Syrien: Immer mehr Kinder auf humanitäre Hilfe angewiesen

Nach dreizehn Jahren Konflikt in Syrien sind fast 7,5 Millionen Kinder im Land auf humanitäre Hilfe angewiesen – mehr als zu jedem anderen Zeitpunkt des Konflikts. Wiederholte Zyklen von Gewalt und Vertreibung, eine verheerende Wirtschaftskrise und extreme Entbehrungen, Krankheitsausbrüche und die schweren Erdbeben im vergangenen Jahr haben dazu geführt, dass Hunderttausende von Kindern langfristigen physischen und psychosozialen Folgen ausgesetzt sind.

Zwei kleine Kinder sitzen auf dem Boden
Abd Alwahab, 3, und seine Schwester Malak, 1, vor einem von UNICEF unterstützten Gesundheits- und Ernährungszentrum in Nayrab, in Aleppo, Syrien.

Mehr als 650 000 Kinder unter fünf Jahren sind chronisch unterernährt – ein Anstieg von rund 150 000 seit 2019. Chronische Unterernährung führt zu irreversiblen Schäden an der körperlichen und kognitiven Entwicklung von Kindern, was sich auf ihre Lernfähigkeit, ihre Produktivität und ihr Einkommen im späteren Erwachsenenalter auswirkt.

Laut einer kürzlich in Nordsyrien durchgeführten Haushaltsbefragung berichteten 34 Prozent der Mädchen und 31 Prozent der Jungen über psychosoziale Probleme. Auch die in den erdbebengeschädigten Gebieten durchgeführten Erhebungen ergaben mit 83 Prozent der Befragten einen noch höheren Prozentsatz von Kindern, die schwere psychische Verhaltensstörungen aufwiesen.

«Die traurige Realität ist, dass heute und in den kommenden Tagen viele Kinder in Syrien ihren 13. Geburtstag feiern und zu Teenagern werden, mit dem Wissen, dass ihre gesamte bisherige Kindheit von Konflikten, Vertreibung und Entbehrungen geprägt war», sagte die UNICEF-Regionaldirektorin für den Nahen Osten und Nordafrika, Adele Khodr. «Letztendlich brauchen Kinder eine Chance. Sie brauchen eine langfristige friedliche Lösung für die Krise, aber wir können nicht einfach darauf warten. In der Zwischenzeit müssen wir sicherstellen, dass Kinder und Familien nicht nur Zugang zur Grundversorgung haben, sondern dass wir ihnen auch die Fähigkeiten vermitteln, die sie brauchen, um sich eine eigene Zukunft aufzubauen.»

Auch wenn Syrien nicht mehr regelmässig in den internationalen Schlagzeilen steht, hat der Konflikt weiterhin verheerende Auswirkungen auf die Zukunft der Kinder und ihr Leben. Die jüngste Welle der Gewalt, die in den letzten sechs Monaten in mehreren Orten begann, ist die schlimmste, die das Land seit vier Jahren erlebt hat.  Mehr als 13 Millionen Syrer – etwa die Hälfte der Bevölkerung vor dem Konflikt – sind innerhalb oder ausserhalb Syriens auf der Flucht und können nicht in ihre Häuser zurückkehren. Mehr als zwei Drittel der Bevölkerung sind auf humanitäre Hilfe angewiesen.

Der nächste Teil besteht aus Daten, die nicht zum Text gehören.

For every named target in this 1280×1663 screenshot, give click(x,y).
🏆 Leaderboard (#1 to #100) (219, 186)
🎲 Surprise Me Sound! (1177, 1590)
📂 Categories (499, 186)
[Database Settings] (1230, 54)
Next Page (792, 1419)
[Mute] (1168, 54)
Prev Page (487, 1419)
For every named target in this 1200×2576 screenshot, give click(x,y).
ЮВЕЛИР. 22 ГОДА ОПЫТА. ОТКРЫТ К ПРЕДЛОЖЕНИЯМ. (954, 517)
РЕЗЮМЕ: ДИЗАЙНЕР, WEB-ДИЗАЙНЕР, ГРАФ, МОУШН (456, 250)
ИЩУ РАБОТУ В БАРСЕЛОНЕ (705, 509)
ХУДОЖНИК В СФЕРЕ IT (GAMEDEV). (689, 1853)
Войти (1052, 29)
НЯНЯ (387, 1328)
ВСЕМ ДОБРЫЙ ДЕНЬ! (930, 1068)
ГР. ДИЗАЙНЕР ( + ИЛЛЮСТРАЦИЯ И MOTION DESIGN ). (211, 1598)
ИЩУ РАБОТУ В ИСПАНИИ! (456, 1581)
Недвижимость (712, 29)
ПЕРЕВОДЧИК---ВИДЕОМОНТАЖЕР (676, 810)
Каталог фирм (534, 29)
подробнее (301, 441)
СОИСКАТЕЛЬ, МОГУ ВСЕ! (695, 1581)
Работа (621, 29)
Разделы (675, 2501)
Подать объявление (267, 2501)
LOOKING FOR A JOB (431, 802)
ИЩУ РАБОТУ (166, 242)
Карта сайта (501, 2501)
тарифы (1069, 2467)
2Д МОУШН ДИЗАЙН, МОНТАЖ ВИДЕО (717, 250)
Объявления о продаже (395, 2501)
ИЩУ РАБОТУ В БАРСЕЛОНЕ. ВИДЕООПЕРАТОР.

Die Mittel für humanitäre Hilfe sind auf einen historischen Tiefstand gesunken, sowohl in Syrien selbst als auch für die Syrer in den Nachbarländern. Fast die Hälfte der 5,5 Millionen Kinder im schulpflichtigen Alter – etwa 2,4 Millionen Kinder im Alter von 5 bis 17 Jahren – gehen nicht zur Schule.

«Eine Generation von Kindern in Syrien hat bereits einen unerträglichen Preis für diesen Konflikt gezahlt», sagte Khodr. «Die kontinuierliche Unterstützung der internationalen Gemeinschaft ist entscheidend für die Wiederherstellung der Systeme zur Bereitstellung grundlegender sozialer Dienste wie Bildung, Wasserversorgung und Abwasserentsorgung, Gesundheit, Ernährung, Kinder- und Sozialschutz. Wir müssen sicherstellen, dass kein Kind in Syrien zurückgelassen wird».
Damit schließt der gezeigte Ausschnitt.